▼
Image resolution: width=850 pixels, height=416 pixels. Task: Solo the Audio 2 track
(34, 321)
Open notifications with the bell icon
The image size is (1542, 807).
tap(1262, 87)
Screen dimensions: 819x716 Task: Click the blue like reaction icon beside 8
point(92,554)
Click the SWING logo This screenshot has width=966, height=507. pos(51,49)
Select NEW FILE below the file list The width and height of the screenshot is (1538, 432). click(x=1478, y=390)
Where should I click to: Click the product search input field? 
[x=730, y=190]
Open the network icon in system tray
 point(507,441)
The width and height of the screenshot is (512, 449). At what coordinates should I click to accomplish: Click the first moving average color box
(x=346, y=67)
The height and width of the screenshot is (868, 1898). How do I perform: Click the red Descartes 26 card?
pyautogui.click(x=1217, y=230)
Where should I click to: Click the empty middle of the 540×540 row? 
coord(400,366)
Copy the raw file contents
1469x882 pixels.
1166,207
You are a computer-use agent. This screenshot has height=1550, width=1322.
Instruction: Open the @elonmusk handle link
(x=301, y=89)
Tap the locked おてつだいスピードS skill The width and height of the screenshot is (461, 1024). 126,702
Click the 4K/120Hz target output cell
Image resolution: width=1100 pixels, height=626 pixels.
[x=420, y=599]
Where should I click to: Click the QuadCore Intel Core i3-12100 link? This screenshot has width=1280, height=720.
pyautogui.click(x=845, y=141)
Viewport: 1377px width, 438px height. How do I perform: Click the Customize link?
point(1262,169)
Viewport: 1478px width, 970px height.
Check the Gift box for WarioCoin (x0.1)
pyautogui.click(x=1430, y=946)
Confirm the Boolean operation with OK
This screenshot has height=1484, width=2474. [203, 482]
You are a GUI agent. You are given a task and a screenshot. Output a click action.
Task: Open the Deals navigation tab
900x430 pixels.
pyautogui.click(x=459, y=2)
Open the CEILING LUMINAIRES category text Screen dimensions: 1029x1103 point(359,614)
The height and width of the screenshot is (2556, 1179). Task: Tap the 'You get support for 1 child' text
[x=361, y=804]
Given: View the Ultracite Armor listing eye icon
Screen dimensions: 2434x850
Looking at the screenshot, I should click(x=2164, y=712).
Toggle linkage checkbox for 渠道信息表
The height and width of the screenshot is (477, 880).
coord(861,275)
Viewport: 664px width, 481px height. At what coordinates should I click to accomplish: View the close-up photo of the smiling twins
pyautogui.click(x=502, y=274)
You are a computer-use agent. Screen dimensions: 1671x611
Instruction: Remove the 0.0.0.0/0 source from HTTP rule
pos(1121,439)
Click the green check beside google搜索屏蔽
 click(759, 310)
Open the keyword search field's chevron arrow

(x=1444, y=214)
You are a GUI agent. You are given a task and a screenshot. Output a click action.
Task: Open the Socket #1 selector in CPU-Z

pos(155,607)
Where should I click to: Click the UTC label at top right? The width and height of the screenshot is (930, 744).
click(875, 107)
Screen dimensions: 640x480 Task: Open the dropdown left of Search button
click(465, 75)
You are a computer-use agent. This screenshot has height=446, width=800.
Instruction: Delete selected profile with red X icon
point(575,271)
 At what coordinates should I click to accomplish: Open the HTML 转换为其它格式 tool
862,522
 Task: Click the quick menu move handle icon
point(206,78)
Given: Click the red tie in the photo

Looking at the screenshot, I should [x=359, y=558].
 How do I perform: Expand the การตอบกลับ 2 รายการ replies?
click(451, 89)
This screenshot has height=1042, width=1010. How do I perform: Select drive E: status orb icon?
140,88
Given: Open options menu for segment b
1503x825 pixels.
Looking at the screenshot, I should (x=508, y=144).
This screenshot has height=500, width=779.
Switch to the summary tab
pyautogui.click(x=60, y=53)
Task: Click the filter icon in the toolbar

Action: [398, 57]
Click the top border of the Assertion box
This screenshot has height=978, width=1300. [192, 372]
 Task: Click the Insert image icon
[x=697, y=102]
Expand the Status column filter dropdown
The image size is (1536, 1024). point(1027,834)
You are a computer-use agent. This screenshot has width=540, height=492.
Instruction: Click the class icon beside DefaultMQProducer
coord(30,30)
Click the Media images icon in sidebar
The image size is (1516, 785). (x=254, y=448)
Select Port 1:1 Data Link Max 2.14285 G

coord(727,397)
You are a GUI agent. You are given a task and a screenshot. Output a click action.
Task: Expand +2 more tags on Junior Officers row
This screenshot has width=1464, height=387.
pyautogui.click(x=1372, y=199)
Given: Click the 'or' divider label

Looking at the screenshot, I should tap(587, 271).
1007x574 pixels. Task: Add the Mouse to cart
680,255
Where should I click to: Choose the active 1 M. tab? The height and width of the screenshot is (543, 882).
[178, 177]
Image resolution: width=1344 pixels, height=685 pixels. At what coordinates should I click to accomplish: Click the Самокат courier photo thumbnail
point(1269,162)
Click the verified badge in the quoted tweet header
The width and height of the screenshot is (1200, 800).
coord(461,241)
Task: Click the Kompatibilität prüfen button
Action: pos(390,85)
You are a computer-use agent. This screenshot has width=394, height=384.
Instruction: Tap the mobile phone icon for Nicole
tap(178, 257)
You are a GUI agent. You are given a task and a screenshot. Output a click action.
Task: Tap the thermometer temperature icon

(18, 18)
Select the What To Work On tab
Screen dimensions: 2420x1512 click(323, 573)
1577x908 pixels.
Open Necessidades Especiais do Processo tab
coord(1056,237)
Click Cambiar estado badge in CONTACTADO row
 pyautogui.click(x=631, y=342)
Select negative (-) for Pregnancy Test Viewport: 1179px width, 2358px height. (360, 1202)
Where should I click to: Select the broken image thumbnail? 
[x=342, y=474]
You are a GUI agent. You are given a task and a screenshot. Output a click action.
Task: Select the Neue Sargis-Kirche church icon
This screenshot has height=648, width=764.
▲
Task brief: What is needed is the data above, output in full and exactly as it stands.

Exercise output:
Image resolution: width=850 pixels, height=416 pixels. Task: Solo the Audio 2 track
(34, 321)
Open notifications with the bell icon
The image size is (1542, 807).
tap(1262, 87)
Screen dimensions: 819x716 Task: Click the blue like reaction icon beside 8
point(92,554)
Click the SWING logo This screenshot has width=966, height=507. pos(51,49)
Select NEW FILE below the file list The width and height of the screenshot is (1538, 432). click(x=1478, y=390)
Where should I click to: Click the product search input field? 
[x=730, y=190]
Open the network icon in system tray
 point(507,441)
The width and height of the screenshot is (512, 449). At what coordinates should I click to accomplish: Click the first moving average color box
(x=346, y=67)
The height and width of the screenshot is (868, 1898). How do I perform: Click the red Descartes 26 card?
pyautogui.click(x=1217, y=230)
Where should I click to: Click the empty middle of the 540×540 row? 
coord(400,366)
Copy the raw file contents
1469x882 pixels.
1166,207
You are a computer-use agent. This screenshot has height=1550, width=1322.
Instruction: Open the @elonmusk handle link
(x=301, y=89)
Tap the locked おてつだいスピードS skill The width and height of the screenshot is (461, 1024). 126,702
Click the 4K/120Hz target output cell
Image resolution: width=1100 pixels, height=626 pixels.
[x=420, y=599]
Where should I click to: Click the QuadCore Intel Core i3-12100 link? This screenshot has width=1280, height=720.
pyautogui.click(x=845, y=141)
Viewport: 1377px width, 438px height. How do I perform: Click the Customize link?
point(1262,169)
Viewport: 1478px width, 970px height.
Check the Gift box for WarioCoin (x0.1)
pyautogui.click(x=1430, y=946)
Confirm the Boolean operation with OK
This screenshot has height=1484, width=2474. [203, 482]
You are a GUI agent. You are given a task and a screenshot. Output a click action.
Task: Open the Deals navigation tab
900x430 pixels.
pyautogui.click(x=459, y=2)
Open the CEILING LUMINAIRES category text Screen dimensions: 1029x1103 point(359,614)
The height and width of the screenshot is (2556, 1179). Task: Tap the 'You get support for 1 child' text
[x=361, y=804]
Given: View the Ultracite Armor listing eye icon
Screen dimensions: 2434x850
Looking at the screenshot, I should click(x=2164, y=712).
Toggle linkage checkbox for 渠道信息表
The height and width of the screenshot is (477, 880).
coord(861,275)
Viewport: 664px width, 481px height. At what coordinates should I click to accomplish: View the close-up photo of the smiling twins
pyautogui.click(x=502, y=274)
You are a computer-use agent. Screen dimensions: 1671x611
Instruction: Remove the 0.0.0.0/0 source from HTTP rule
pos(1121,439)
Click the green check beside google搜索屏蔽
 click(759, 310)
Open the keyword search field's chevron arrow

(x=1444, y=214)
You are a GUI agent. You are given a task and a screenshot. Output a click action.
Task: Open the Socket #1 selector in CPU-Z

pos(155,607)
Where should I click to: Click the UTC label at top right? The width and height of the screenshot is (930, 744).
click(875, 107)
Screen dimensions: 640x480 Task: Open the dropdown left of Search button
click(465, 75)
You are a computer-use agent. This screenshot has height=446, width=800.
Instruction: Delete selected profile with red X icon
point(575,271)
 At what coordinates should I click to accomplish: Open the HTML 转换为其它格式 tool
862,522
 Task: Click the quick menu move handle icon
point(206,78)
Given: Click the red tie in the photo

Looking at the screenshot, I should [x=359, y=558].
 How do I perform: Expand the การตอบกลับ 2 รายการ replies?
click(451, 89)
This screenshot has height=1042, width=1010. How do I perform: Select drive E: status orb icon?
140,88
Given: Open options menu for segment b
1503x825 pixels.
Looking at the screenshot, I should (x=508, y=144).
This screenshot has height=500, width=779.
Switch to the summary tab
pyautogui.click(x=60, y=53)
Task: Click the filter icon in the toolbar

Action: [398, 57]
Click the top border of the Assertion box
This screenshot has height=978, width=1300. [192, 372]
 Task: Click the Insert image icon
[x=697, y=102]
Expand the Status column filter dropdown
The image size is (1536, 1024). point(1027,834)
You are a computer-use agent. This screenshot has width=540, height=492.
Instruction: Click the class icon beside DefaultMQProducer
coord(30,30)
Click the Media images icon in sidebar
The image size is (1516, 785). (x=254, y=448)
Select Port 1:1 Data Link Max 2.14285 G

coord(727,397)
You are a GUI agent. You are given a task and a screenshot. Output a click action.
Task: Expand +2 more tags on Junior Officers row
This screenshot has width=1464, height=387.
pyautogui.click(x=1372, y=199)
Given: Click the 'or' divider label

Looking at the screenshot, I should tap(587, 271).
1007x574 pixels. Task: Add the Mouse to cart
680,255
Where should I click to: Choose the active 1 M. tab? The height and width of the screenshot is (543, 882).
[178, 177]
Image resolution: width=1344 pixels, height=685 pixels. At what coordinates should I click to accomplish: Click the Самокат courier photo thumbnail
point(1269,162)
Click the verified badge in the quoted tweet header
The width and height of the screenshot is (1200, 800).
coord(461,241)
Task: Click the Kompatibilität prüfen button
Action: pos(390,85)
You are a computer-use agent. This screenshot has width=394, height=384.
Instruction: Tap the mobile phone icon for Nicole
tap(178, 257)
You are a GUI agent. You are given a task and a screenshot. Output a click action.
Task: Tap the thermometer temperature icon

(18, 18)
Select the What To Work On tab
Screen dimensions: 2420x1512 click(323, 573)
1577x908 pixels.
Open Necessidades Especiais do Processo tab
coord(1056,237)
Click Cambiar estado badge in CONTACTADO row
 pyautogui.click(x=631, y=342)
Select negative (-) for Pregnancy Test Viewport: 1179px width, 2358px height. (360, 1202)
Where should I click to: Select the broken image thumbnail? 
[x=342, y=474]
You are a GUI agent. You are given a task and a screenshot. Output a click action.
Task: Select the Neue Sargis-Kirche church icon
This screenshot has height=648, width=764.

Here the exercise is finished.